本記事では、開業初日から90日目までに「何日目に何をすべきか」を具体的に落とし込んだロードマップを公開します。Googleビジネスプロフィールの土台づくりから、QRコード設置の7箇所、返信運用、業種別の到達難易度、そして自力でやる場合と代行する場合の判断軸まで——口コミ対策を実務で運用してきたCREVIAが、現場で蓄積してきた順序とチェックリストで整理しました。読み終える頃には、明日から月曜の朝に何を始めればよいかが一枚絵で見えているはずです。
SECTION 01
なぜ「30件」が口コミ立ち上げのファーストゴールなのか
口コミ対策のご相談をいただくとき、よくお聞きするのが「まずは10件くらい集めたいんですが、どうすればいいですか?」という問いです。もちろん10件は通過点として大切な目標ですが、正直に申し上げると、10件では見込み客の意思決定にはほとんど影響しません。見込み客は口コミを「星の平均値」と「件数」の2つで一瞬に評価するため、件数が一桁台だと「まだ新しい店かもしれない」「判断材料が足りない」という印象で終わってしまうのです。
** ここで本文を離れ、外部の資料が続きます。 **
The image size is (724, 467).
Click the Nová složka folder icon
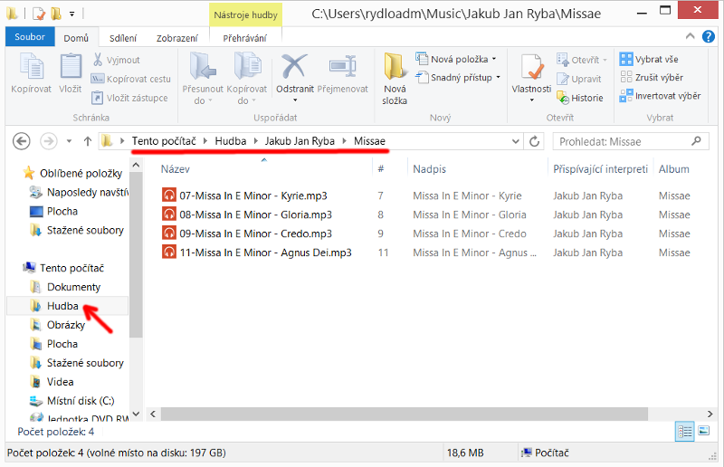[395, 69]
一方で、30件を超えてくると、見込み客の視線の止まり方が明らかに変わります。星の平均値が仮に4.3であれば「ほどほどに評価されている店」、4.5を超えていれば「安心して行ってよい店」という判断が、口コミを一つひとつ読まずとも瞬時に成立するようになります。この「件数の壁」を最初にどう越えるかが、口コミ立ち上げの最大の勝負どころです。
30件超で起きる3つの変化(表示順位・来店率・客単価)
30件を超えた店舗で実務上よく観察されるのは、次の3つの変化です。いずれも確定した数字ではなく、CREVIAがこれまで運用支援してきた店舗で傾向として見られたものですが、無視できない共通パターンとして整理しておきます。
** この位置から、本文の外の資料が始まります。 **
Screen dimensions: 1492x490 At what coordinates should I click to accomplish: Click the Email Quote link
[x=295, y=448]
第一に、Googleマップの表示順位が上がりやすくなることです。Googleは「口コミの件数・星の平均値・返信の有無・更新頻度」といった複数のシグナルを組み合わせてランキングを決めているとされており、件数が一桁台のうちは、そもそも評価対象の土俵にすら上がりきっていない状態が続きます。30件を超えると、同じエリアの競合店と比較される土俵に入り、他のシグナルが評価に反映されやすくなります。
第二に、来店率(マップを見た人のうち実際に来店する割合)が明確に上がる傾向があります。人は自分の選択に安心材料を求める生き物で、「一定数の人が既に試して評価している」という事実は、迷いを消すのにきわめて有効です。30件は、その安心材料として機能する最低ラインといえます。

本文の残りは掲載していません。